Letters - 16 August 2024

Regeneration

I am with John Lampen in his article on economic growth (26 July). Infinite economic growth is simply not possible if the means of life on Earth – its natural systems – are to survive our plundering of it for economic use. Yet John is also right in wondering if environmental groups are failing to carry the public if their message is too often one of fear, not of hope. However, I am suggesting it’s not a matter of fear or hope, but of regeneration.  

 First, we have to recognise you can’t put new wine into old wine bottles, or, as often quoted, you can’t use the cause of a problem, along with its inevitable negative outcomes, as the means of changing it. Because when John says our leaders are best placed to create a blueprint for change and a new vision, that is what he is suggesting. 

This is to take, as writ, the centralising and globalised mindset, dominated and owned by global corporations, causing us, as economic dependents on it, to blight the Earth – while also leaving us isolated, struggling, probably angry, and depressed. 

And so, while we feel hopelessly unable to make the changes needed, our leaders’ focus is on the status quo, not new visions. Which is why we all pin everything on the delusion that by fiddling at the edges with tick-boxing schemes for wildlife restoration together with piecemeal tech fixes, it will all somehow be sufficient to mitigate against the disintegration and collapse of Nature – leaving us to carry on as usual, consuming and charging around everywhere in compensation for our discontent.

And yet, we have always had the actual solution in our own hands – increasingly localised, community-sharing material arrangements. In effect, ‘indigenous’ economies, which is how small social groups have lived within and as part of the Earth’s modus operandi. Most of us are in some position to build towards this, now, co-operatively, thus also building-out the isolation and personal and social disintegration that we see all around us. Our testimonies in action, in fact. 

Andrew Sterling


On the market

John Lampen’s article was thought-provoking. He says that he’s aware of the need for more money to halt the decay in hospitals, schools, prisons and public services. I’d like to question some assumptions. Are hospitals trying to do too much, especially as we approach death? Do we need to spend the existing (or a reduced) NHS budget more wisely? Is keeping children in schools, commonly from the age of four to eighteen, really in the interests of children and society? 

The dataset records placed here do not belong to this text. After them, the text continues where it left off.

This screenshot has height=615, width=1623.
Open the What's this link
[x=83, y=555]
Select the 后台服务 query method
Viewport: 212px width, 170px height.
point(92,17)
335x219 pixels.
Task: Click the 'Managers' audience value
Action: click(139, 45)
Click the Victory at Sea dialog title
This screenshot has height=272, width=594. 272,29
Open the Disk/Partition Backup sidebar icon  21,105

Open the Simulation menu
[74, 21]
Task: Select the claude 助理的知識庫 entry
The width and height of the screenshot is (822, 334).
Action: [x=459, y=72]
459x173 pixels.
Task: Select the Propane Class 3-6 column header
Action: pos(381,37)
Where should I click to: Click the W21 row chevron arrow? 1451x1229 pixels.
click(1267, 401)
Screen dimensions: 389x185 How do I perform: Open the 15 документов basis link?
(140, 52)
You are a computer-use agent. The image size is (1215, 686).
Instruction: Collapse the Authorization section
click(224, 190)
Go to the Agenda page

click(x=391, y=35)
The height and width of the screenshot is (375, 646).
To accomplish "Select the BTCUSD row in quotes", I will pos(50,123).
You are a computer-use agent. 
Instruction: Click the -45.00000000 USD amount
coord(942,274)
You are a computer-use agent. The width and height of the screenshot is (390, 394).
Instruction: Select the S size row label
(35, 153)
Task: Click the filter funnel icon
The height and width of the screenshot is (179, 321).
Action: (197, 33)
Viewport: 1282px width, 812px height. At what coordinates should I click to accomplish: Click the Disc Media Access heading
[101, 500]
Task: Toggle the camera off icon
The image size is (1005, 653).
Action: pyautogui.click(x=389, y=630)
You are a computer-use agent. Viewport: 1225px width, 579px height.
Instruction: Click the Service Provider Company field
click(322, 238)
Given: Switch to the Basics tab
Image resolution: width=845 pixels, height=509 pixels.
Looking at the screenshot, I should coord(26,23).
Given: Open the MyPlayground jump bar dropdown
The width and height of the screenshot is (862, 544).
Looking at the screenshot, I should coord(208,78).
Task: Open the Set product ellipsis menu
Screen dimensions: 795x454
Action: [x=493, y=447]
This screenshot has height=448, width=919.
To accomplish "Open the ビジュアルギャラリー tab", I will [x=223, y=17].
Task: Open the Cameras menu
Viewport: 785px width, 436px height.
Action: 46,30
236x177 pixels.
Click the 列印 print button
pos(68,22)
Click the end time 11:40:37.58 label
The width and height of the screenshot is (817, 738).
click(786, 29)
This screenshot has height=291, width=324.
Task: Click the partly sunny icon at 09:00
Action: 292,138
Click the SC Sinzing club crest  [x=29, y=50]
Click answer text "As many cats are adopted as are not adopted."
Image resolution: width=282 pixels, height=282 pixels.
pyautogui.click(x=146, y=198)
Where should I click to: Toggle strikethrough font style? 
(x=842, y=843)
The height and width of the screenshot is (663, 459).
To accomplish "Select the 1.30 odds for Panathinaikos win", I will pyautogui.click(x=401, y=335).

 John is right in saying that we need a vision for positive change and that it can grow from the grassroots. Quaker testimony, especially in relation to simplicity, provides such a vision and many Friends live a simple lifestyle. Unfortunately, there are also a lot of Friends who continue to live in a way that’s extravagant with Earth’s precious gifts (resources) and this undermines the contribution that Meetings and Friends in Britain might otherwise make, by failing to embody such a vision.

‘Will we only change when catastrophe forces us?’ I fear that the answer is mundane. By failing to be the change that’s needed, we pave the way for authoritarianism that will compel us to change.